Here are three suggestions for improving your team’s chances in the fight against container sprawl.
Sometimes, applications should be combined. Creating clusters of what you might turn into three or four containers results in:
- Fewer individual images being loaded
- Overall decreased costs
Overzealous container fans may want to turn every single process into a container—but beware: combining containers can actually improve functionality and save costs at the same time. Central governance and change management of containers will lead to lower costs thanks to combined container functionality.
You don’t need to place every single application in its own image if you only ever use them in conjunction with other ones!
Combine VMs & containers
At the risk of inviting VM sprawl, using virtual machines to create containers can cut down on the overall costs of out-of-control container creation.
Host a VM in the cloud and then add a container image to that machine. For example, hosting Kubernetes or Docker in an infrastructure as a service (IaaS), such as GCP or AWS, can lead to lower costs than simply subscribing to a container service. You may sacrifice pure performance, but the cost-benefit analysis may pay off.
Abandon servers altogether?! Slow down! We’re not abandoning them entirely. In fact, we’re not abandoning anything—this is just moving more applications and components to the cloud.
The main benefit of this approach is slowing the costs of using containers. If your team only uses an app once a month, you will only be charged for that time. Moving infrequently used applications and processes into the cloud on a cost-per-use basis will slow the financial bite of container sprawl.

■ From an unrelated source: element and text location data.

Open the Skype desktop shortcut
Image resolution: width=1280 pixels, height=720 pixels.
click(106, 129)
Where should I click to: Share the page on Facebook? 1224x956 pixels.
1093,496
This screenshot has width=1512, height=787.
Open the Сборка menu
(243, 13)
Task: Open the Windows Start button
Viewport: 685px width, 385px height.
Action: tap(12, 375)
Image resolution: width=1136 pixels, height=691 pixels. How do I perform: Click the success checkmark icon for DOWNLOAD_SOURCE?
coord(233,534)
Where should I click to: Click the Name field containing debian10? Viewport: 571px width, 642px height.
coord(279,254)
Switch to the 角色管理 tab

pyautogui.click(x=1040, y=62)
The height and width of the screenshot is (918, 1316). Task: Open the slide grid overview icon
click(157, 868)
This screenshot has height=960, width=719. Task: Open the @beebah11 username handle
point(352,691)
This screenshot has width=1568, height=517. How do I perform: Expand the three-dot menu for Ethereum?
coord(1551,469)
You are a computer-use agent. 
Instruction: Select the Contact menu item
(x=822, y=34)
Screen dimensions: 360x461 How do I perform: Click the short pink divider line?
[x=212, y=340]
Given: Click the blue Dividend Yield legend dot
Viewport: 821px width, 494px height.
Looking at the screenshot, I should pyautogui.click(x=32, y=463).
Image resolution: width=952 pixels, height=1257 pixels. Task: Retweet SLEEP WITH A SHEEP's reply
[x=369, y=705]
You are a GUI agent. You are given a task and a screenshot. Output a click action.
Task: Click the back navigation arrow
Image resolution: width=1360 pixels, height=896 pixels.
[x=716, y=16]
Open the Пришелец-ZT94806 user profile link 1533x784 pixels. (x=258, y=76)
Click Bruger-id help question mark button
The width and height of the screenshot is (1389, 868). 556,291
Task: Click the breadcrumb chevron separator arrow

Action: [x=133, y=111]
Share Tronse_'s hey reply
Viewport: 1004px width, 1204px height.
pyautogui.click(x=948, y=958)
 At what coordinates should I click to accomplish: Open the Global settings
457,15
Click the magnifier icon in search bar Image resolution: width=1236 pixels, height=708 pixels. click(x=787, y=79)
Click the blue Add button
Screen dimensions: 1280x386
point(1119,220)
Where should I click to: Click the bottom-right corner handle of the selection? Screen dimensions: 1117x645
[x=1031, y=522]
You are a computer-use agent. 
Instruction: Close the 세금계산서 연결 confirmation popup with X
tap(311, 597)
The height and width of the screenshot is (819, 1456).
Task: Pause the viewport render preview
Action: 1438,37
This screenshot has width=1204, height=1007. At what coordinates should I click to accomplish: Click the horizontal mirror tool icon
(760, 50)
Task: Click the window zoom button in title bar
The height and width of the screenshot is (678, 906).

Using containers without inviting container sprawl
Containers are becoming more necessary in day-to-day operations, so managing container sprawl is now, unfortunately, a necessary evil for IT management. Implementing effective container and virtual machine policies is the best way to make the most of the functionality that containers bring without letting costs spin out of control.
Think about the suggestions above and how they could aid your company. Is it time to start creating containers or is it time to move all applications into the cloud? Either way, avoiding container sprawl is key for effective governance, slowing expenditure, and effectively managing this incredibly useful functionality.